Using the above truth table, we have proved that [(X → Y) ∧ X] → Y is True. That is why it is Tautology.

Consistent or Contingency

A formula will be known as consistent if it is true under at least one valuation.

For example: We have to prove that (X ∨ Y) ∧ (¬X) is consistent. The truth table for this formula is described as follows:

X	Y	X ∨ Y	¬X	(X ∨ Y) ∧ (¬X)
F	F	F	F	F
F	T	T	F	T
T	F	T	T	F
T	T	T	T	F

Using the above truth table, we have proved that (X ∨ Y) ∧ (¬X) has both true and false. That is why it is Consistent.

Inconsistent or Contradictions

A formula will be known as inconsistent if it is false under every valuation.

For example: We have to prove that (X ∨ Y) ∧ [(¬X) ∧ (¬Y)] is consistent. The truth table for this formula is described as follows:

X	Y	X ∨ Y	¬X	¬Y	(¬X) ∧ (¬Y)	(X ∨ Y) ∧ [(¬X) ∧ (¬Y)]
F	F	F	T	T	T	F
F	T	T	T	F	F	F
T	F	T	F	T	F	F
T	T	T	F	F	F	F

Using the above truth table, we have proved that (X ∨ Y) ∧ [(¬X) ∧ (¬Y)] is false.
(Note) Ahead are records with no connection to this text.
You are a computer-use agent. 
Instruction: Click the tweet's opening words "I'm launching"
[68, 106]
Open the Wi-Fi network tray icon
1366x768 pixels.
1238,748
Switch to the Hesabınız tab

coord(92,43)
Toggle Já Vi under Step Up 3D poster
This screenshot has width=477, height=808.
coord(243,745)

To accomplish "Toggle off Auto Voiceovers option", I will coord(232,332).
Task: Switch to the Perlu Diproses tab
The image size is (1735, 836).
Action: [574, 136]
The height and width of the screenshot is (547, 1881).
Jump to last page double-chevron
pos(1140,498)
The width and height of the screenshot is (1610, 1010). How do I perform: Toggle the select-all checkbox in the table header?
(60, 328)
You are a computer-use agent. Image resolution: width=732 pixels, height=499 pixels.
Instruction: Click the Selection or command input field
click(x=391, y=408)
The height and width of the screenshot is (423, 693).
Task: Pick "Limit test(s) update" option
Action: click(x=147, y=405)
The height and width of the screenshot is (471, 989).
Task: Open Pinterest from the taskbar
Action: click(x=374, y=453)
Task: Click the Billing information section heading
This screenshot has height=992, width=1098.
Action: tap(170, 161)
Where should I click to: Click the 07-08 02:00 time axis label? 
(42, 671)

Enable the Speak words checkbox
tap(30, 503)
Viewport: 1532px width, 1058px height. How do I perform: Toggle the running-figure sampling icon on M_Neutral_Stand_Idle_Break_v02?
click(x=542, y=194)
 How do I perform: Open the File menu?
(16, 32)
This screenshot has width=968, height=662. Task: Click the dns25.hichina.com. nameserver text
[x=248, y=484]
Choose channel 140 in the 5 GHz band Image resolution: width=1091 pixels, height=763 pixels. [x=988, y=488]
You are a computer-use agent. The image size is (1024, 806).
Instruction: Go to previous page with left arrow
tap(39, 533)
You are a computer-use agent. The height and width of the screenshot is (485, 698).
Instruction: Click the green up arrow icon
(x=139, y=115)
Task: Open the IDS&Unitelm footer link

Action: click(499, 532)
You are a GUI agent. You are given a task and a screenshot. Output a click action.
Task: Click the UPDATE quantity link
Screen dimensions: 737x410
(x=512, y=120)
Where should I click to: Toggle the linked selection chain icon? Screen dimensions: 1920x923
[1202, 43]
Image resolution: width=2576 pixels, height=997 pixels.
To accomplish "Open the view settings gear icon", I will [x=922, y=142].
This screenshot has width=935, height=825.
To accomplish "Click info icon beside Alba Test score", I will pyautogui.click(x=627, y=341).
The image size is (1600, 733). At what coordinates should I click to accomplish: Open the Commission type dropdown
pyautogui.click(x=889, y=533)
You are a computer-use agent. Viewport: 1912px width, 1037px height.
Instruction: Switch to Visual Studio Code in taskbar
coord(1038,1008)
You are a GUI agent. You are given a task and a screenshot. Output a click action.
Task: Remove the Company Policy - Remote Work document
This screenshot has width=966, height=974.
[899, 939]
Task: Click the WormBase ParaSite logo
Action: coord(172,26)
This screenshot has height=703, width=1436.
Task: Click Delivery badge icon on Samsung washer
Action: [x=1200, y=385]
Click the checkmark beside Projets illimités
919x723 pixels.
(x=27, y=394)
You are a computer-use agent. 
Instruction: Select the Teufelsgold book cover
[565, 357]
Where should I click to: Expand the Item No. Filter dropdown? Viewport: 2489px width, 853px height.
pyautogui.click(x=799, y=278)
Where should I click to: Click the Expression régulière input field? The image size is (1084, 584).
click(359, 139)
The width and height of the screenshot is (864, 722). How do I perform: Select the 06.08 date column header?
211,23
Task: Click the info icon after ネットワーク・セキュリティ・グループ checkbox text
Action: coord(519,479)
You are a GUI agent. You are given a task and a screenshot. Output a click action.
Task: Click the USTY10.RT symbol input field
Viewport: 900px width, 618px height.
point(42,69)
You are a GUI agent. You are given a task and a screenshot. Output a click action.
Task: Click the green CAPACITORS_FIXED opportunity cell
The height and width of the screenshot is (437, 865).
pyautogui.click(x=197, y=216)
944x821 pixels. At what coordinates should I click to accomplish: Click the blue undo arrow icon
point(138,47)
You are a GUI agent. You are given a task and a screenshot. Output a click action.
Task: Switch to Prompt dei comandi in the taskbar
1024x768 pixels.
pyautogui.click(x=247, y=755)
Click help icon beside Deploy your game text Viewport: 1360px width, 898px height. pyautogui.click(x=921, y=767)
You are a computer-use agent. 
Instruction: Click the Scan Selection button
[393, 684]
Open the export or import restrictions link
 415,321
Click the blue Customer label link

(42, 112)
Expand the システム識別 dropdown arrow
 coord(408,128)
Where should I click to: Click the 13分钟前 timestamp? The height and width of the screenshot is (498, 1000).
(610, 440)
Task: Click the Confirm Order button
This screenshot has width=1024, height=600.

That is why it is Inconsistent.

Propositional Equivalence

Suppose we have two statements, X and Y. They will be logically equivalent to each other if it holds any of the following two conditions:

In the first condition, the truth table of each statement will have the same truth values.
In the second condition, the statements of bi-conditional X⇔Y will be tautology.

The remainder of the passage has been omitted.